TASK DIRECTIONS: The reply should hold every line of the data, unchanged and complete.

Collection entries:
● ● ●

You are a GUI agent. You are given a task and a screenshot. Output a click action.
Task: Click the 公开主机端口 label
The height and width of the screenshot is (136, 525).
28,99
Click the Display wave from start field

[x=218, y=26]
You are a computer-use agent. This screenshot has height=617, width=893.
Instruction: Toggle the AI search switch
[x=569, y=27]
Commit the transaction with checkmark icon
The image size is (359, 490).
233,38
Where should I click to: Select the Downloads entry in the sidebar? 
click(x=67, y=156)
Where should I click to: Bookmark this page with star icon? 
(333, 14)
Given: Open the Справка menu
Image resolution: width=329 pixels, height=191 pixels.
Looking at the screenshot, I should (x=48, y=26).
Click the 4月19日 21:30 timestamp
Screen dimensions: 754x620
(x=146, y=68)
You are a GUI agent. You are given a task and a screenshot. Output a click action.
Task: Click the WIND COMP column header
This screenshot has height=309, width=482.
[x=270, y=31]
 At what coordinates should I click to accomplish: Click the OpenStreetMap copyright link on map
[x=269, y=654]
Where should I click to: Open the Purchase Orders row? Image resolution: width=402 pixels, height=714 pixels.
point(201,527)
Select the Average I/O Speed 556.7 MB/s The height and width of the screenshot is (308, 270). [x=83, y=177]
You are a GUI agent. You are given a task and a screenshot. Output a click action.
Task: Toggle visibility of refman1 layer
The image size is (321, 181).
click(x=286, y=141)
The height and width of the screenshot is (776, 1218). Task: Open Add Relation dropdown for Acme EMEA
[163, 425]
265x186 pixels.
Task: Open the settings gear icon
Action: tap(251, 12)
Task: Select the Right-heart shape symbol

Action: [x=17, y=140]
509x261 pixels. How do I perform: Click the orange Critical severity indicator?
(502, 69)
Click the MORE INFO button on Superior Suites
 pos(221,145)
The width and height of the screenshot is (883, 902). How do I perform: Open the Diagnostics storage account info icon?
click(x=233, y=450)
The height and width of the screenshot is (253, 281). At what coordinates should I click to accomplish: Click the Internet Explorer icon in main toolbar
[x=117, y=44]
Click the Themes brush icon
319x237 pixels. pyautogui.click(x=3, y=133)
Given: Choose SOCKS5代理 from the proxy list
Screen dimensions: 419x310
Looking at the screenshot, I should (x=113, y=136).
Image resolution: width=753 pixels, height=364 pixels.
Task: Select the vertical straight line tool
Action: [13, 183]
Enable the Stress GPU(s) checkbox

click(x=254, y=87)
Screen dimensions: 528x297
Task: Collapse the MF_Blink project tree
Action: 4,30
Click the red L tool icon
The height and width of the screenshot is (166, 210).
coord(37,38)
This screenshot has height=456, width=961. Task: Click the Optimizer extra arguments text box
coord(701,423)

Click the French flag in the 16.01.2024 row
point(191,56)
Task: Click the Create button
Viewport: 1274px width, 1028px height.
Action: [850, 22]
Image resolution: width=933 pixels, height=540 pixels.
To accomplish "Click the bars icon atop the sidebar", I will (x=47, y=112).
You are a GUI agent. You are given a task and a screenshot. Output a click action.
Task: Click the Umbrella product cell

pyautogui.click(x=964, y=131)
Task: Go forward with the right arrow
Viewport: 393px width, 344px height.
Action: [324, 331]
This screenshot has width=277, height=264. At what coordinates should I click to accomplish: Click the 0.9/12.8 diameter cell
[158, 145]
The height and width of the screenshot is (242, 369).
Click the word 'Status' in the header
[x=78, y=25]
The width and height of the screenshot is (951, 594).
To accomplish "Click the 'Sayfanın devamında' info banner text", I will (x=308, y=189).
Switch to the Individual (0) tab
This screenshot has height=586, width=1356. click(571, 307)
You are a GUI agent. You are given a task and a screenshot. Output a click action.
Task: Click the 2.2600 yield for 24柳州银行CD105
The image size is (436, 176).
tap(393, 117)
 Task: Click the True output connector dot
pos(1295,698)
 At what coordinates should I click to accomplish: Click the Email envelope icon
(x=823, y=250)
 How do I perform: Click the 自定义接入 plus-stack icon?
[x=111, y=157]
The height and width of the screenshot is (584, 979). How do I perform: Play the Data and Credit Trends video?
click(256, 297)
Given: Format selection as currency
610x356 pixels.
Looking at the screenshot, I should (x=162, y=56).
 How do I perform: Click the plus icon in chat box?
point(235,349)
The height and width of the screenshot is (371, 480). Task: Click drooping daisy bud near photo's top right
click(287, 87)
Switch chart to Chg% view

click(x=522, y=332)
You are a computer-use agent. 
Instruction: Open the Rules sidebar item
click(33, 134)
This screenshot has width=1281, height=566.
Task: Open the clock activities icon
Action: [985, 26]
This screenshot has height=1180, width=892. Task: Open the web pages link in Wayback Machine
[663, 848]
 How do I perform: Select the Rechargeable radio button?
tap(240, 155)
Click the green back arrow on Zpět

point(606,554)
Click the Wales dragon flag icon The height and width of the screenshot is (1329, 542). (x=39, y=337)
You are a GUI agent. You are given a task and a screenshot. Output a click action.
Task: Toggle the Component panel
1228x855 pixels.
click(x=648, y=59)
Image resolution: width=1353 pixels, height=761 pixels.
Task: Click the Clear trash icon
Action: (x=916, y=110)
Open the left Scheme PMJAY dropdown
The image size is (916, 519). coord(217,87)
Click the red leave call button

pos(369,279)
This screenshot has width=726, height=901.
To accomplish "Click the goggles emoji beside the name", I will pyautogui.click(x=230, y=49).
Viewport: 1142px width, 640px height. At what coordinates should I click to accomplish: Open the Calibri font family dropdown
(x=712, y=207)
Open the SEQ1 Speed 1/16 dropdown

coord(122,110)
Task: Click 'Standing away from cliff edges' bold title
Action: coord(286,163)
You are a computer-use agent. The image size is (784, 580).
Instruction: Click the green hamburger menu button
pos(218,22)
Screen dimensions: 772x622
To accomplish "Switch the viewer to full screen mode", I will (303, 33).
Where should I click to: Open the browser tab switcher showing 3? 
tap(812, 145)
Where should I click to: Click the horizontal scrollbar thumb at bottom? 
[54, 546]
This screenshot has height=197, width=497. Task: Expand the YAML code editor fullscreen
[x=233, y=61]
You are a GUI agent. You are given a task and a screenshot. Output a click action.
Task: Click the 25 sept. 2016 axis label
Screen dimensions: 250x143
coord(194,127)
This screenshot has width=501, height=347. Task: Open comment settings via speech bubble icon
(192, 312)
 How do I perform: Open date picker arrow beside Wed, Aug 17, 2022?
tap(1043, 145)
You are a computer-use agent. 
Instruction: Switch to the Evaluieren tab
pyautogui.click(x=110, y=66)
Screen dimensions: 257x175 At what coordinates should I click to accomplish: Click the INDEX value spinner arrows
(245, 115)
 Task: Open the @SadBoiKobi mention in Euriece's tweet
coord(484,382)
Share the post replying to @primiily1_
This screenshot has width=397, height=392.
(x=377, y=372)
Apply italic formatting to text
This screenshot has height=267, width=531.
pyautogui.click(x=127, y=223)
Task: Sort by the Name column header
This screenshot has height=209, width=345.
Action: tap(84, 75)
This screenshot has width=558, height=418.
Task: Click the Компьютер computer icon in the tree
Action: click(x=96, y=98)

● ● ●

RESPONSE BELOW:
You are a GUI agent. You are given a task and a screenshot. Output a click action.
Task: Click the 公开主机端口 label
The height and width of the screenshot is (136, 525).
28,99
Click the Display wave from start field

[x=218, y=26]
You are a computer-use agent. This screenshot has height=617, width=893.
Instruction: Toggle the AI search switch
[x=569, y=27]
Commit the transaction with checkmark icon
The image size is (359, 490).
233,38
Where should I click to: Select the Downloads entry in the sidebar? 
click(x=67, y=156)
Where should I click to: Bookmark this page with star icon? 
(333, 14)
Given: Open the Справка menu
Image resolution: width=329 pixels, height=191 pixels.
Looking at the screenshot, I should (x=48, y=26).
Click the 4月19日 21:30 timestamp
Screen dimensions: 754x620
(x=146, y=68)
You are a GUI agent. You are given a task and a screenshot. Output a click action.
Task: Click the WIND COMP column header
This screenshot has height=309, width=482.
[x=270, y=31]
 At what coordinates should I click to accomplish: Click the OpenStreetMap copyright link on map
[x=269, y=654]
Where should I click to: Open the Purchase Orders row? Image resolution: width=402 pixels, height=714 pixels.
point(201,527)
Select the Average I/O Speed 556.7 MB/s The height and width of the screenshot is (308, 270). [x=83, y=177]
You are a GUI agent. You are given a task and a screenshot. Output a click action.
Task: Toggle visibility of refman1 layer
The image size is (321, 181).
click(x=286, y=141)
The height and width of the screenshot is (776, 1218). Task: Open Add Relation dropdown for Acme EMEA
[163, 425]
265x186 pixels.
Task: Open the settings gear icon
Action: tap(251, 12)
Task: Select the Right-heart shape symbol

Action: [x=17, y=140]
509x261 pixels. How do I perform: Click the orange Critical severity indicator?
(502, 69)
Click the MORE INFO button on Superior Suites
 pos(221,145)
The width and height of the screenshot is (883, 902). How do I perform: Open the Diagnostics storage account info icon?
click(x=233, y=450)
The height and width of the screenshot is (253, 281). At what coordinates should I click to accomplish: Click the Internet Explorer icon in main toolbar
[x=117, y=44]
Click the Themes brush icon
319x237 pixels. pyautogui.click(x=3, y=133)
Given: Choose SOCKS5代理 from the proxy list
Screen dimensions: 419x310
Looking at the screenshot, I should (x=113, y=136).
Image resolution: width=753 pixels, height=364 pixels.
Task: Select the vertical straight line tool
Action: [13, 183]
Enable the Stress GPU(s) checkbox

click(x=254, y=87)
Screen dimensions: 528x297
Task: Collapse the MF_Blink project tree
Action: 4,30
Click the red L tool icon
The height and width of the screenshot is (166, 210).
coord(37,38)
This screenshot has height=456, width=961. Task: Click the Optimizer extra arguments text box
coord(701,423)

Click the French flag in the 16.01.2024 row
point(191,56)
Task: Click the Create button
Viewport: 1274px width, 1028px height.
Action: [850, 22]
Image resolution: width=933 pixels, height=540 pixels.
To accomplish "Click the bars icon atop the sidebar", I will (x=47, y=112).
You are a GUI agent. You are given a task and a screenshot. Output a click action.
Task: Click the Umbrella product cell

pyautogui.click(x=964, y=131)
Task: Go forward with the right arrow
Viewport: 393px width, 344px height.
Action: [324, 331]
This screenshot has width=277, height=264. At what coordinates should I click to accomplish: Click the 0.9/12.8 diameter cell
[158, 145]
The height and width of the screenshot is (242, 369).
Click the word 'Status' in the header
[x=78, y=25]
The width and height of the screenshot is (951, 594).
To accomplish "Click the 'Sayfanın devamında' info banner text", I will (x=308, y=189).
Switch to the Individual (0) tab
This screenshot has height=586, width=1356. click(571, 307)
You are a GUI agent. You are given a task and a screenshot. Output a click action.
Task: Click the 2.2600 yield for 24柳州银行CD105
The image size is (436, 176).
tap(393, 117)
 Task: Click the True output connector dot
pos(1295,698)
 At what coordinates should I click to accomplish: Click the Email envelope icon
(x=823, y=250)
 How do I perform: Click the 自定义接入 plus-stack icon?
[x=111, y=157]
The height and width of the screenshot is (584, 979). How do I perform: Play the Data and Credit Trends video?
click(256, 297)
Given: Format selection as currency
610x356 pixels.
Looking at the screenshot, I should (x=162, y=56).
 How do I perform: Click the plus icon in chat box?
point(235,349)
The height and width of the screenshot is (371, 480). Task: Click drooping daisy bud near photo's top right
click(287, 87)
Switch chart to Chg% view

click(x=522, y=332)
You are a computer-use agent. 
Instruction: Open the Rules sidebar item
click(33, 134)
This screenshot has width=1281, height=566.
Task: Open the clock activities icon
Action: [985, 26]
This screenshot has height=1180, width=892. Task: Open the web pages link in Wayback Machine
[663, 848]
 How do I perform: Select the Rechargeable radio button?
tap(240, 155)
Click the green back arrow on Zpět

point(606,554)
Click the Wales dragon flag icon The height and width of the screenshot is (1329, 542). (x=39, y=337)
You are a GUI agent. You are given a task and a screenshot. Output a click action.
Task: Toggle the Component panel
1228x855 pixels.
click(x=648, y=59)
Image resolution: width=1353 pixels, height=761 pixels.
Task: Click the Clear trash icon
Action: (x=916, y=110)
Open the left Scheme PMJAY dropdown
The image size is (916, 519). coord(217,87)
Click the red leave call button

pos(369,279)
This screenshot has width=726, height=901.
To accomplish "Click the goggles emoji beside the name", I will pyautogui.click(x=230, y=49).
Viewport: 1142px width, 640px height. At what coordinates should I click to accomplish: Open the Calibri font family dropdown
(x=712, y=207)
Open the SEQ1 Speed 1/16 dropdown

coord(122,110)
Task: Click 'Standing away from cliff edges' bold title
Action: coord(286,163)
You are a computer-use agent. The image size is (784, 580).
Instruction: Click the green hamburger menu button
pos(218,22)
Screen dimensions: 772x622
To accomplish "Switch the viewer to full screen mode", I will (303, 33).
Where should I click to: Open the browser tab switcher showing 3? 
tap(812, 145)
Where should I click to: Click the horizontal scrollbar thumb at bottom? 
[54, 546]
This screenshot has height=197, width=497. Task: Expand the YAML code editor fullscreen
[x=233, y=61]
You are a GUI agent. You are given a task and a screenshot. Output a click action.
Task: Click the 25 sept. 2016 axis label
Screen dimensions: 250x143
coord(194,127)
This screenshot has width=501, height=347. Task: Open comment settings via speech bubble icon
(192, 312)
 How do I perform: Open date picker arrow beside Wed, Aug 17, 2022?
tap(1043, 145)
You are a computer-use agent. 
Instruction: Switch to the Evaluieren tab
pyautogui.click(x=110, y=66)
Screen dimensions: 257x175 At what coordinates should I click to accomplish: Click the INDEX value spinner arrows
(245, 115)
 Task: Open the @SadBoiKobi mention in Euriece's tweet
coord(484,382)
Share the post replying to @primiily1_
This screenshot has width=397, height=392.
(x=377, y=372)
Apply italic formatting to text
This screenshot has height=267, width=531.
pyautogui.click(x=127, y=223)
Task: Sort by the Name column header
This screenshot has height=209, width=345.
Action: tap(84, 75)
This screenshot has width=558, height=418.
Task: Click the Компьютер computer icon in the tree
Action: click(x=96, y=98)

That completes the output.